I’m not as angry as I was. Every day I am more willing to let go of my need to understand what happened. We miss Joel in a deep and beautiful way that washes over the most joyful days like the tide coming in. Today was especially hard. Ryan and I cried throughout the Easter service and barely managed to take our annual family Easter photo, but I wanted to do it anyway even though it made us sad. We took lilies to Joel’s grave. It was our first visit there with the children since Joel was buried, (Ryan and I went last week just the two of us.) Ryan is sleeping now, and I am writing this post, because I have waited to write until I knew what I wanted to say, and I realized that I don’t really know what to say, except that God continues to speak to me in his subtle, quiet way, making me think through deeper things than I would naturally, and finding that even though I don’t have the answers, I can conceive of answers that would be acceptable to even my hurting heart.

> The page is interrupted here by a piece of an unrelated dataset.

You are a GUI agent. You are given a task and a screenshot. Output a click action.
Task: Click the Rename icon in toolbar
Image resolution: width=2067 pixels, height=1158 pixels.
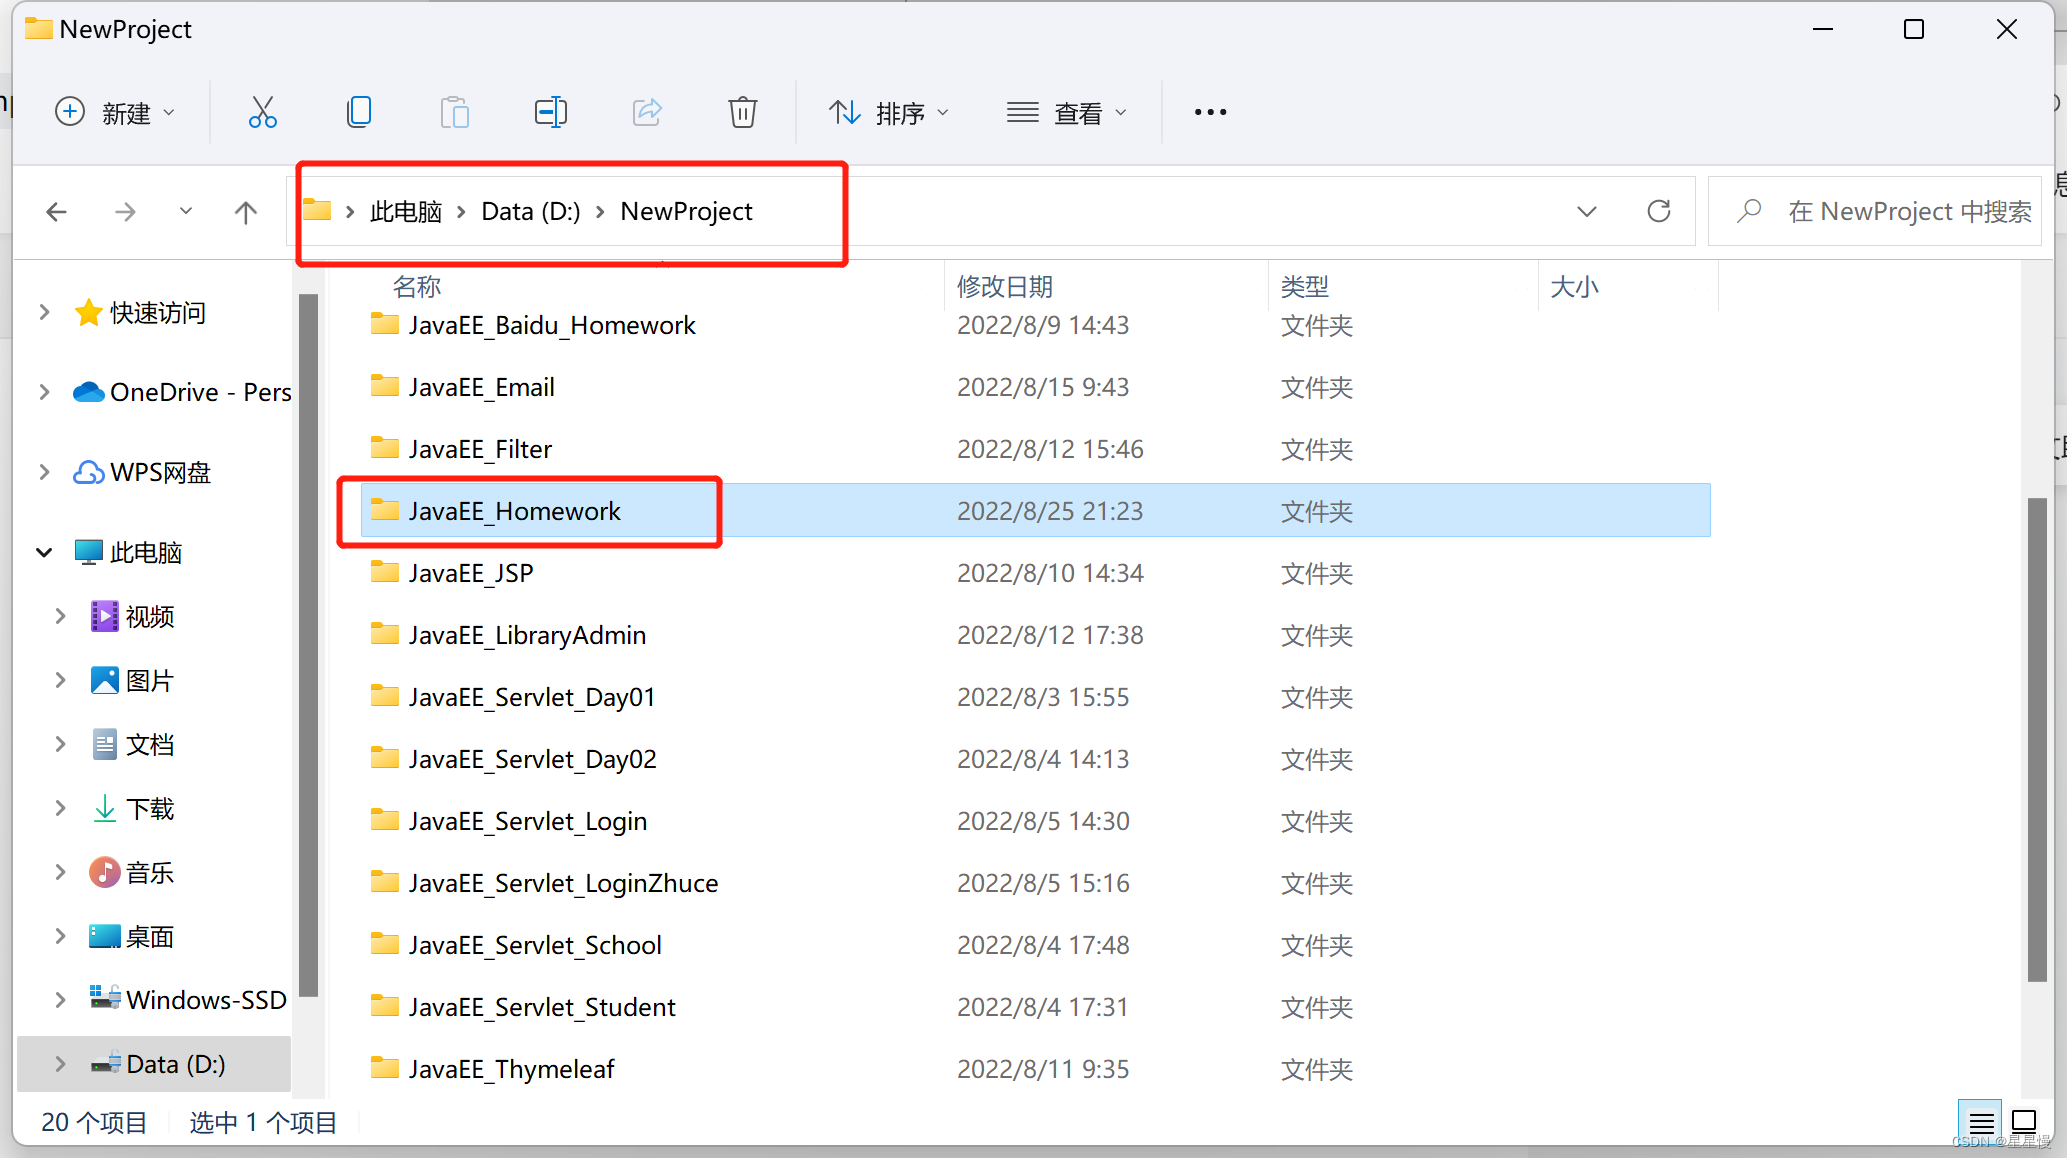[550, 112]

There are 4 comments for this post.

  1. Anne on April 21, 2014 10:48 am

    This is a tough one to answer. I fully believe that the Lord granted you and your family special grace to deal with a terrible situation, and that it was a miracle, but not the one you so ardently believed in and hoped for. So did God (a) willfully deceive you or (b), is Joel’s death part of a bigger picture that we can’t see yet, and that the true fruits of this will only be apparent much later on? I have to go with (b). I am not really sure what the future holds, but I think that you have a true gift for writing; sometimes I read your posts and I can know what it is like to be you, just by reading your words. You have a true talent for expression and I believe in my heart that you will become a powerful witness for the Lord through your words. Of course, you have a husband and children and it may not be what you want, but I think you’ve been called on to testify what it is like to be you and you have the ability to move people that you don’t even know (like me!).
    I wish you and your family continued peace and healing, and for you for express what you’re going through. Not only do you not realize what you’ve accomplished, you also don’t know yet the power of your testimony, for yourself, for others and for the Lord.

  2. Caroline on April 28, 2014 1:23 pm

    A beautiful, but hard post. Grieving with you

  3. Laura on May 1, 2014 3:04 pm

    I am new to your journey. Reading over the last few months of posts, my heart has been moved by the depth of your loss and by your honesty as you wrestle with the realness of life in the now and not yet of the Kingdom. I have not walked your road, but this is my prayer for you today – “The Lord bless you and keep you; the Lord make His face shine on you and be gracious to you; the Lord turn His face toward you and give you peace.”

  4. Belinda Kemp on May 6, 2014 4:00 am

    Just wanted to say ..We miss you …!!